Good Time Coming Read online

Page 33


  ‘Don’t,’ said the sergeant, knocking up the barrel of the pistol.

  The charge exploded, filling the room with smoke and the stench of burned powder. A shower of pulverized ceiling plaster crashed down around them, and the young sergeant laughed uproariously, as if he were drunk. Or mad.

  ‘Look what I found,’ shouted one of the men, staggering into the room beneath a barrel of molasses.

  ‘Now we can make us some real Yankee stew!’ howled the sergeant.

  I’d vaguely assumed that they were making the pile of clothes and bedcovers and books to set them alight and burn the house down around us. Perhaps that had been their intent, if they hadn’t found the molasses. Instead, they poured the thick, dark, sticky syrup over the pile, then splashed it liberally over the walls and furniture.

  ‘Here; let me stir it up for you,’ said the mosquito-bit corporal, raking his bayonet through the molasses-drenched heap of clothes, bedding, broken china, shredded paintings and torn books.

  ‘Yankee stew!’ shouted another, attacking the pile with his sword.

  I sat back on my rump, my arms still locked around Checkers’ neck, angry tears blurring my eyes. I felt like I had a Yankee bullet lodged in my throat, so that it hurt to swallow.

  ‘There; that oughta do it,’ said the sergeant. He leaned in close enough to my mother that his breath disturbed the fine wisps of honey-colored hair that lay against her cheek. ‘You like our cookin’, you be sure to send the recipe to Ole Jeff Davis. You hear?’

  She stood as still as someone posing for a daguerreotype, her gaze fixed straight ahead.

  After a moment, he gave an unnaturally loud laugh and turned away. ‘All right then, boys. Mount up!’

  Elbowing and backslapping each other like unruly schoolboys, they tramped out the house and down the steps, leaving a sticky trail of molasses behind them. We heard the creak of saddle leather, more shouts; then the clatter of hooves receded into the distance.

  None of us moved.

  ‘Are they all gone?’ asked Aunt Em, clutching Hannah’s trembling body to her so tightly the little girl murmured in protest.

  Mama walked to the broken front window, one hand coming up to touch the shredded linen curtain that hung beside it. ‘Yes.’

  Mahalia stared out over the molasses-drenched shambles of our house. ‘The saints preserve us. Where do we even start?’

  The four of us exchanged silent glances.

  Then Mama let out a muffled exclamation and took off at a run toward the back of the house.

  Confused, I pelted after her, Checkers barking at my heels. At the doorway to the spare bedroom, I drew up.

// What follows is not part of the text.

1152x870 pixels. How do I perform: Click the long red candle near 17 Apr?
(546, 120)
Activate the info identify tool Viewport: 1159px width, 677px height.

  The mattress had been overturned and slit open, scattering feathers everywhere. The graceful round table that had stood at the bedside lay upside down; the mosquito bar was a torn tangle mixed with fragments from the shattered cheval mirror and the white ironstone pitcher and basin that had been swept from the washstand.

  I was aware of Aunt Em and my grandmother coming up behind me. Hannah had begun to cry softly, her arms clinging to her mother’s neck.

  ‘What are you looking for?’ Adelaide asked as Mama picked up the ripped coverlet and threw it aside.

  ‘The quinine bottle.’

  ‘There,’ said Aunt Em in a strained, hollow voice.

  Mama straightened slowly, her gaze following her sister’s.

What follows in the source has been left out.